The Truman campaign paid special attention to the farm states, many of which Dewey had carried four years earlier when he faced the most formidable of Democrats, Franklin Delano Roosevelt.  Many farmers were disgruntled by the price of crops falling steadily, a circumstance that both Harry Truman and Guy Gillette hammered home with voters.  Truman himself made several appearances in Iowa and was drawing extraordinarily large crowds.  Truman campaigned for Gillette and told Iowans in his usual blunt fashion that if they failed to return Guy Gillette to the U. S. Senate there was something wrong with them.

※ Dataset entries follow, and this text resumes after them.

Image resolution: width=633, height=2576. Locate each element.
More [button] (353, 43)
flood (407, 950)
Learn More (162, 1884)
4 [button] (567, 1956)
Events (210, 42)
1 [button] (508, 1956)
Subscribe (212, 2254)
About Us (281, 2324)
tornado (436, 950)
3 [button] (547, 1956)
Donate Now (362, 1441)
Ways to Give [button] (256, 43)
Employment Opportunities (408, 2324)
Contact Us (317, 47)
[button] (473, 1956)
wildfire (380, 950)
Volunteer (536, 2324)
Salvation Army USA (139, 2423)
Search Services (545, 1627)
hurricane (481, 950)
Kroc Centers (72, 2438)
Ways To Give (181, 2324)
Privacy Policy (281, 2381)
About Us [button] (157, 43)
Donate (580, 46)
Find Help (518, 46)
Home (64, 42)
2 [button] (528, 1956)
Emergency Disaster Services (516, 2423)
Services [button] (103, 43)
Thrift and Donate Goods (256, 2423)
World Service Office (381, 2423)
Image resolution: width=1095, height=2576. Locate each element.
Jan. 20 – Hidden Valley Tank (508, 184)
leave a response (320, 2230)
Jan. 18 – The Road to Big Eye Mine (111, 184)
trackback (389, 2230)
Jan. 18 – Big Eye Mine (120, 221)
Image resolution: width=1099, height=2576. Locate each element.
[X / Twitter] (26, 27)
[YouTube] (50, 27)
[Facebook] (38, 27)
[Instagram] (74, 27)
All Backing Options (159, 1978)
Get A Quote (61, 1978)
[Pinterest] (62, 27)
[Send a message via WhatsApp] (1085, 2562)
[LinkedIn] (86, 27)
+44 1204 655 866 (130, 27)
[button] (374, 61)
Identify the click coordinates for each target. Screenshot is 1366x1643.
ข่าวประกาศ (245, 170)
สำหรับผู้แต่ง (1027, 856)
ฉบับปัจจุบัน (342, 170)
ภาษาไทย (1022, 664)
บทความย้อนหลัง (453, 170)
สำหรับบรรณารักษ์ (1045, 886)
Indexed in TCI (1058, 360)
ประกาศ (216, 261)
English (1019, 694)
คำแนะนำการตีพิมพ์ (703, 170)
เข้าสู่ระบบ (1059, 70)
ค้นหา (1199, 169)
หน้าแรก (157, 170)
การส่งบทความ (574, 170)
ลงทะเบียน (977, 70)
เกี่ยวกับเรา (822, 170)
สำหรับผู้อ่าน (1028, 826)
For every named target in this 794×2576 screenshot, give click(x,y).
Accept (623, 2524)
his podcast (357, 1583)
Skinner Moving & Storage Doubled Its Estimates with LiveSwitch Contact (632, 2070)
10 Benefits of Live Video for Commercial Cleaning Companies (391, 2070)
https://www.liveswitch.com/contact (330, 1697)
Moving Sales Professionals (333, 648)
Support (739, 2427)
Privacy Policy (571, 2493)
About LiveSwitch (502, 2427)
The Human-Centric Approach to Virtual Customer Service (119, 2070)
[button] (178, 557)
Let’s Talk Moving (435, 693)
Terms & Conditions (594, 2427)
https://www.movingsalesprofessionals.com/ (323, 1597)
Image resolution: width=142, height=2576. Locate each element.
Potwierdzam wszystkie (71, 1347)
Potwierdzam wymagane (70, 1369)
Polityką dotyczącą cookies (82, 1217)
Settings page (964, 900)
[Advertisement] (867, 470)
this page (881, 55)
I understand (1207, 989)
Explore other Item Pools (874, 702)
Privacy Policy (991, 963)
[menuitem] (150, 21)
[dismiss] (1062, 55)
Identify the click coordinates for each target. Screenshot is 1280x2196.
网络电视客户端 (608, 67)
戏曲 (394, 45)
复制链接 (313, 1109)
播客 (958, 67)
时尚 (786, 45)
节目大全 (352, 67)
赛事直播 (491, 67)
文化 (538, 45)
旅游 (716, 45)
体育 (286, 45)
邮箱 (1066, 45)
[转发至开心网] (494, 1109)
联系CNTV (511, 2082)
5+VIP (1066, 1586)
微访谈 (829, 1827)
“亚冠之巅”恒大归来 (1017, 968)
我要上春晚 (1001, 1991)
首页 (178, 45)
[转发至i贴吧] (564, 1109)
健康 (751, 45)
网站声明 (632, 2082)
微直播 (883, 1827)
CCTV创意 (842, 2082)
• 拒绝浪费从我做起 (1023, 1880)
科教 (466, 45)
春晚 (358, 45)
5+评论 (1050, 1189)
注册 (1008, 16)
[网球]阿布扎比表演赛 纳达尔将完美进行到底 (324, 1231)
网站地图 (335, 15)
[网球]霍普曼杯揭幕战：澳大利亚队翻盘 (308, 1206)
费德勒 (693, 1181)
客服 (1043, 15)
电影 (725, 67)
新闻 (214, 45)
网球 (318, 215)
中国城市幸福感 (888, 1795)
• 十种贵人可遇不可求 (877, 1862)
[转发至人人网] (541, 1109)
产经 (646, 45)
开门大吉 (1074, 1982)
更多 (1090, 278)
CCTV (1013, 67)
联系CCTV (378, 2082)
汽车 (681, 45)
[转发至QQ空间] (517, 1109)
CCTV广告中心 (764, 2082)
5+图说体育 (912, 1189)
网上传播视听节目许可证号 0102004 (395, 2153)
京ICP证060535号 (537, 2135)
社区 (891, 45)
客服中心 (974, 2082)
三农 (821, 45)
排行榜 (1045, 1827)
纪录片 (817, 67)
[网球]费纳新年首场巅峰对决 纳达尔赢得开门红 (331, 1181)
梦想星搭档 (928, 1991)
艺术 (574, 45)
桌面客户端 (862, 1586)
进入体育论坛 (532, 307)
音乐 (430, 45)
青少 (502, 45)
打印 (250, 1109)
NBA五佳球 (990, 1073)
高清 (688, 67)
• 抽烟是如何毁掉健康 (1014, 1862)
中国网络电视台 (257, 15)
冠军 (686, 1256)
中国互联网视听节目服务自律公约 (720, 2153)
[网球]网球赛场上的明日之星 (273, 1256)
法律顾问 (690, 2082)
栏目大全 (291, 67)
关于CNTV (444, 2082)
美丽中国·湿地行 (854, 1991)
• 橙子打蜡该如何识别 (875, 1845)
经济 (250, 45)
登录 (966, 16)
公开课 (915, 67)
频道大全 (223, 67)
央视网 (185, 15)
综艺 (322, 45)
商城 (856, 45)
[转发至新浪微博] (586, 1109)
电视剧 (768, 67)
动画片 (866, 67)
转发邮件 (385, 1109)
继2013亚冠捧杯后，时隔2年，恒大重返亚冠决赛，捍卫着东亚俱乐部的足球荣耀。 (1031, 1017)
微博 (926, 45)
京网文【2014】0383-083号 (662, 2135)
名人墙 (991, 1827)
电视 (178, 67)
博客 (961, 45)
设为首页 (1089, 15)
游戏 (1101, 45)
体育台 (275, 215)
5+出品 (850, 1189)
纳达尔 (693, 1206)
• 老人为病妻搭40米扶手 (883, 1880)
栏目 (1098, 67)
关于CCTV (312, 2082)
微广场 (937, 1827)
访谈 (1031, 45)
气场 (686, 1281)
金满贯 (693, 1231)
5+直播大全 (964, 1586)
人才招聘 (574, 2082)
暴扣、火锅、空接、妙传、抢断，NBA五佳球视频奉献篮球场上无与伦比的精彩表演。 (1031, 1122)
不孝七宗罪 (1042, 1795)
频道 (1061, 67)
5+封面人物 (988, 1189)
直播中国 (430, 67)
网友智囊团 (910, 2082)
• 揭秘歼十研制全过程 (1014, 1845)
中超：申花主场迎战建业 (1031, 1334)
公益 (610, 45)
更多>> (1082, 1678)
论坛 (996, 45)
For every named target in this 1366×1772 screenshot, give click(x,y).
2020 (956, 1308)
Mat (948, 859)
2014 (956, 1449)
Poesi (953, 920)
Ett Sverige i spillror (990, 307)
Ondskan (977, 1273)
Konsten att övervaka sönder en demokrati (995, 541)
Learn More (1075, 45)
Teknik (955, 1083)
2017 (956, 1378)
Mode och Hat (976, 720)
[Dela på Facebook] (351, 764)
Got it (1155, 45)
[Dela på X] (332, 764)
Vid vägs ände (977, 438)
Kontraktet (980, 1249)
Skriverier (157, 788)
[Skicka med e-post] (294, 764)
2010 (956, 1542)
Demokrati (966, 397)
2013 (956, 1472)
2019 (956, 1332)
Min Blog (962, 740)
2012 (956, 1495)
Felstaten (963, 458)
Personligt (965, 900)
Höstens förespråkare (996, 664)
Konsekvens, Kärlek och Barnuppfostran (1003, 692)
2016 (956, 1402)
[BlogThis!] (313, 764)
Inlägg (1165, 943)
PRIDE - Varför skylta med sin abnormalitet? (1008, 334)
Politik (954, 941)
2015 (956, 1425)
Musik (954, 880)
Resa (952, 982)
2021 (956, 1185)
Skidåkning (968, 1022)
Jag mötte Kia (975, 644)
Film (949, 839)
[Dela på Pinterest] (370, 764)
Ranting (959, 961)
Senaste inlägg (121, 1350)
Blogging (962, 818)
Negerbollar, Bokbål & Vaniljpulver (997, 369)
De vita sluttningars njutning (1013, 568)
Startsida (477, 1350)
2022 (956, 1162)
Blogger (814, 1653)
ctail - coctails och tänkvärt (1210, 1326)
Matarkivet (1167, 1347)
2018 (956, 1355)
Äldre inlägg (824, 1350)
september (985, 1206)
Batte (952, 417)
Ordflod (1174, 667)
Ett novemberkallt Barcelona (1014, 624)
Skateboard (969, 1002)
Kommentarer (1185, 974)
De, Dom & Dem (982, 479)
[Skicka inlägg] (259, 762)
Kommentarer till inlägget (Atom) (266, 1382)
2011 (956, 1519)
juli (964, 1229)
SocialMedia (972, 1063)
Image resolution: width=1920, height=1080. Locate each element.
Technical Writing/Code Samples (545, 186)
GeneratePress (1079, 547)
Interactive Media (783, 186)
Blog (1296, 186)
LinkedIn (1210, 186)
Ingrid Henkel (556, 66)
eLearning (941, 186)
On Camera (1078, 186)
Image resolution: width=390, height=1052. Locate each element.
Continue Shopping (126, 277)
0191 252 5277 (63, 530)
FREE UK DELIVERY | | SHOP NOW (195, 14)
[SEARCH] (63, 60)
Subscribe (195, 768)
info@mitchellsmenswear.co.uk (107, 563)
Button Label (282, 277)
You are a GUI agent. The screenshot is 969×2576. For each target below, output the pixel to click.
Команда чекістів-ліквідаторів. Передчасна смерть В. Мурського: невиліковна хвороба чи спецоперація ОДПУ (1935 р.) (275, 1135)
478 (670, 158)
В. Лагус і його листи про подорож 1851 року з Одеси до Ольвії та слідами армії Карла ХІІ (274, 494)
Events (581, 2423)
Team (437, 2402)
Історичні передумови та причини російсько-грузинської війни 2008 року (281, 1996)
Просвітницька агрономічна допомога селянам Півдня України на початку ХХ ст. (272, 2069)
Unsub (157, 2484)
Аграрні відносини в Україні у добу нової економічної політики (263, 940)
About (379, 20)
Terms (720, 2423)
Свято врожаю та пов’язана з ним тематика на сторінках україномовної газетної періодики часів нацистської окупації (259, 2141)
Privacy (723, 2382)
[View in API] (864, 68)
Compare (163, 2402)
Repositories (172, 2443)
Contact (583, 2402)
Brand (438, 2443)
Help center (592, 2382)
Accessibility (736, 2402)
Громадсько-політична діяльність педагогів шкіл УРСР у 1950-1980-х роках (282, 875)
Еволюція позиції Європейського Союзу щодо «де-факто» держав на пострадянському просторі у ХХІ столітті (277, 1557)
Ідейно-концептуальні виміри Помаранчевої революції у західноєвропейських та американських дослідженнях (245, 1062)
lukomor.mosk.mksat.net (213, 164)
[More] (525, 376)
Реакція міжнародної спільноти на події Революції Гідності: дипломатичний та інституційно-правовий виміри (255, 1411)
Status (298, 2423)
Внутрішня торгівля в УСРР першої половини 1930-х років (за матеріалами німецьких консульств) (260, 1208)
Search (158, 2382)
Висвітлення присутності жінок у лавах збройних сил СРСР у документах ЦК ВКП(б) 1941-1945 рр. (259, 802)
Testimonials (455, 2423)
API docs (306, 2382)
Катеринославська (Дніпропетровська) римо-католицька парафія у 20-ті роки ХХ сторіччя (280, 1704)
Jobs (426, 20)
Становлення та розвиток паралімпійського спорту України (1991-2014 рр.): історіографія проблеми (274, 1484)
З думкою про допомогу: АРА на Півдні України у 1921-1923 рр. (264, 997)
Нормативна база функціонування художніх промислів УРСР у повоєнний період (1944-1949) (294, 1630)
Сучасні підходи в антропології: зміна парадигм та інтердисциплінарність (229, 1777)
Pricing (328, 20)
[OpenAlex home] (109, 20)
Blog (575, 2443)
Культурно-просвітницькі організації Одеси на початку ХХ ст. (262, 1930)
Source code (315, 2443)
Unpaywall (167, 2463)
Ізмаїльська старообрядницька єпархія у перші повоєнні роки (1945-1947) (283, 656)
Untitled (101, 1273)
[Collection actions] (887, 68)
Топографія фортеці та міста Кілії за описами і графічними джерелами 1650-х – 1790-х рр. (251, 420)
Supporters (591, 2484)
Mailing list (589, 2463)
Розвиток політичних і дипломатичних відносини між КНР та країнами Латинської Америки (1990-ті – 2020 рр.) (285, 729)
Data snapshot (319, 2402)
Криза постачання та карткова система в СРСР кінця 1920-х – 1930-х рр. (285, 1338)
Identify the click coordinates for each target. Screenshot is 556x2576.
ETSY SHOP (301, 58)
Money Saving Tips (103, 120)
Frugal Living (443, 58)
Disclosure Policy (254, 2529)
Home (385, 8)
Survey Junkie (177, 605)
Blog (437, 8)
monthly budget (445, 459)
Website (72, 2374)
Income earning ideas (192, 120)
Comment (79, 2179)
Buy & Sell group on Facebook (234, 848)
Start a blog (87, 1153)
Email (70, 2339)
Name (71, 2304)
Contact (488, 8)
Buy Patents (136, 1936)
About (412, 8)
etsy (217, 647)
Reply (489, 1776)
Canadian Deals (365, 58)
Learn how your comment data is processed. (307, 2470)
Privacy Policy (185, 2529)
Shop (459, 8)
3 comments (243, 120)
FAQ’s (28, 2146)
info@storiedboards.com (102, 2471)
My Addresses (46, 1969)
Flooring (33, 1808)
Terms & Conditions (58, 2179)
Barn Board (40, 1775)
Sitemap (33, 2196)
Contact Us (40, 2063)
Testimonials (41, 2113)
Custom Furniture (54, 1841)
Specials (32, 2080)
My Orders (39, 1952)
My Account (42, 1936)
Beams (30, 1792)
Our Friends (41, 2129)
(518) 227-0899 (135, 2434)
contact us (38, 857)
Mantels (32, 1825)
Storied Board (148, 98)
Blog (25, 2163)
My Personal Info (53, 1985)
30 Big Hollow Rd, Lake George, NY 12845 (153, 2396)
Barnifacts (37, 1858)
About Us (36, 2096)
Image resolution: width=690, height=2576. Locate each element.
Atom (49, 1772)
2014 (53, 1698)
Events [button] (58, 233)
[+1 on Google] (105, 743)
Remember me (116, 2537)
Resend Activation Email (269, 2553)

And return Guy Gillette to the United States Senate, they certainly did.  In what had originally been thought to be a heavily Republican year, Guy Gillette defeated Senator George Wilson by more than 150,000 votes.  Until Tom Harkin was reelected in 1990, Guy Gillette remained the only democrat ever to be reelected in Iowa.

Senator Gillette won a seat on the Senate Foreign Relations Committee and remained popular with his constituents.  Although seventy-five years old, Gillette ran again in 1954 and entered the race as the favorite against Republican Congressman Thomas E. Martin.  Polls indicated Gillette would be reelected, but Gillette finally was upset, losing by a narrow margin.  One Gillette staffer recalled years later in an oral history that seeing the Iowa senator come into his office the day after having lost his seat with a look of anguish that was painful to see.  Guy Gillette soon regained his usual good nature and when his term expired, the former senator became Counsel to the Senate Post Office and Civil Service Committee. Later he served in the same capacity for the Senate’s Judiciary Committee.

Guy Gillette was about to retire in 1961 when author Allen Drury helped the Iowan to secure a small appearance in the filming of Drury’s best-selling novel “Advise and Consent,” which was filmed in Washington, D. C.  Naturally, Gillette played a part he had lived for many years: that of a member of the United States Senate.

Gillette finally retired to Cherokee, Iowa at age eighty-two.  The former senator was crippled by a stroke and confined to a nursing home, where he still received visitors.  His determination was indicated by his learning to use his left hand following his stroke, which had paralyzed his right hand.

Guy M. Gillette died a month after his ninety-fourth birthday on March 3, 1973.